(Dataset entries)
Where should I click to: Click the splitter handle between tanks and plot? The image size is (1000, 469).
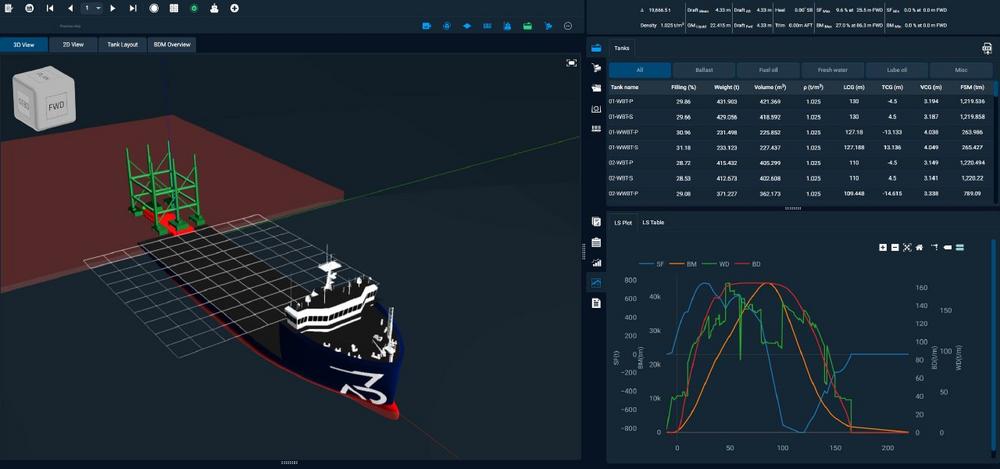(792, 208)
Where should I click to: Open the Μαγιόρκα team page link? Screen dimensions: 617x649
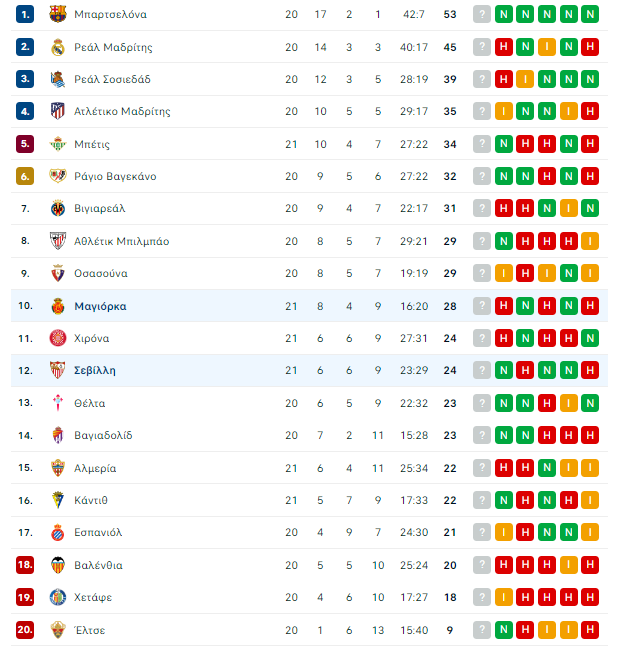point(100,306)
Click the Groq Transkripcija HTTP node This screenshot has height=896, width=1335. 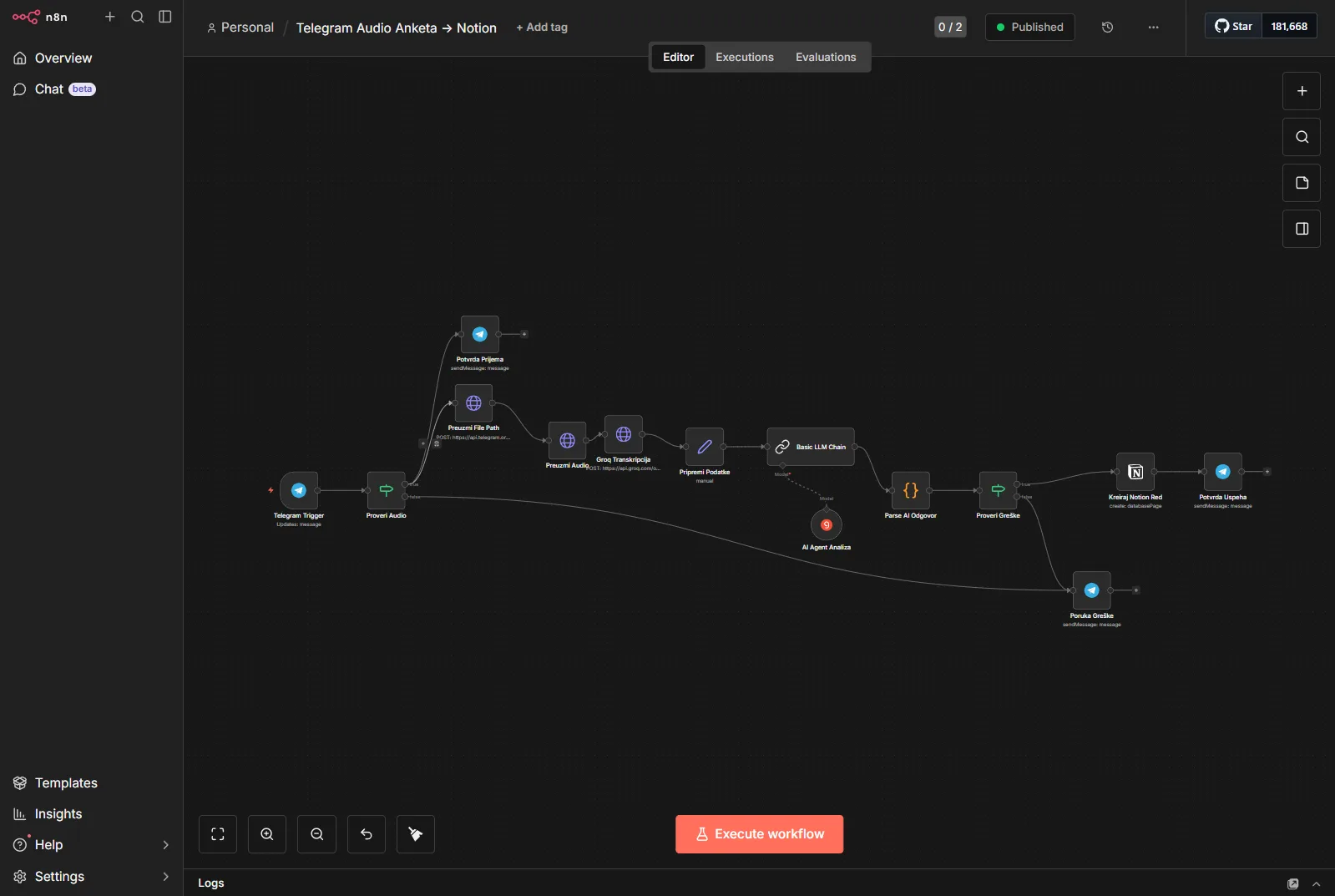tap(624, 434)
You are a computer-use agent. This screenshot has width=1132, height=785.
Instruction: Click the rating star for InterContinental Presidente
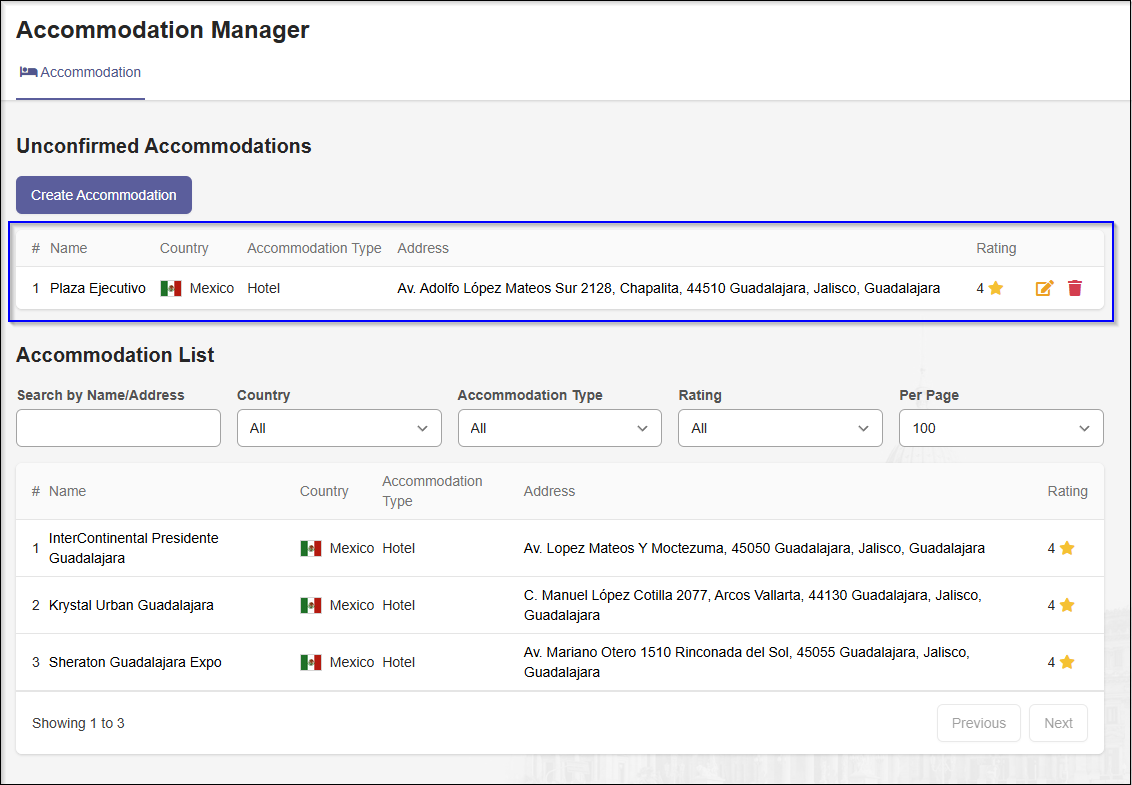pyautogui.click(x=1067, y=548)
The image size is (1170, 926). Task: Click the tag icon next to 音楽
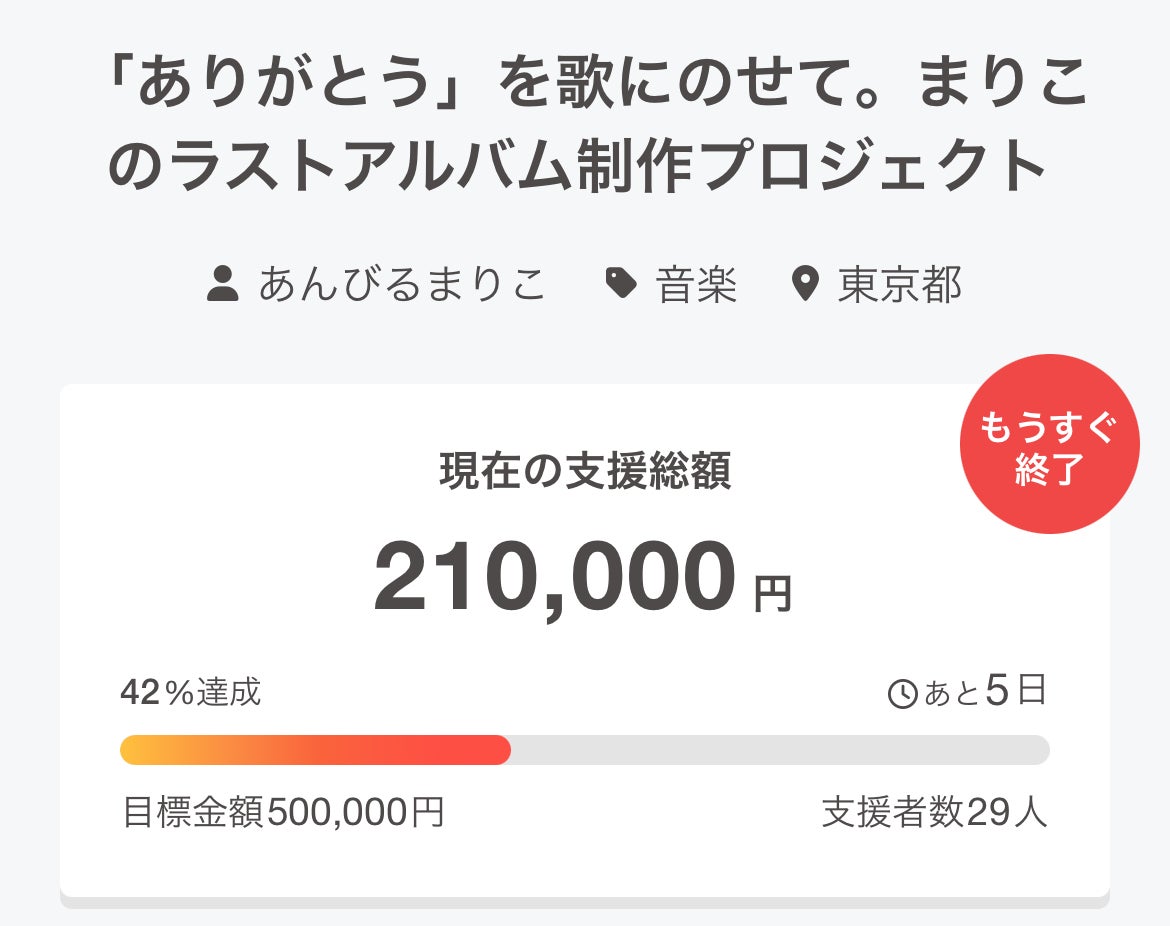click(x=621, y=285)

** Directions **
Exact copies of the lines from the one containing "The image size is (1170, 926)." through the final line of the data are required; pictures are to be omitted.

** Task result **
The image size is (1170, 926). Task: Click the tag icon next to 音楽
click(x=621, y=285)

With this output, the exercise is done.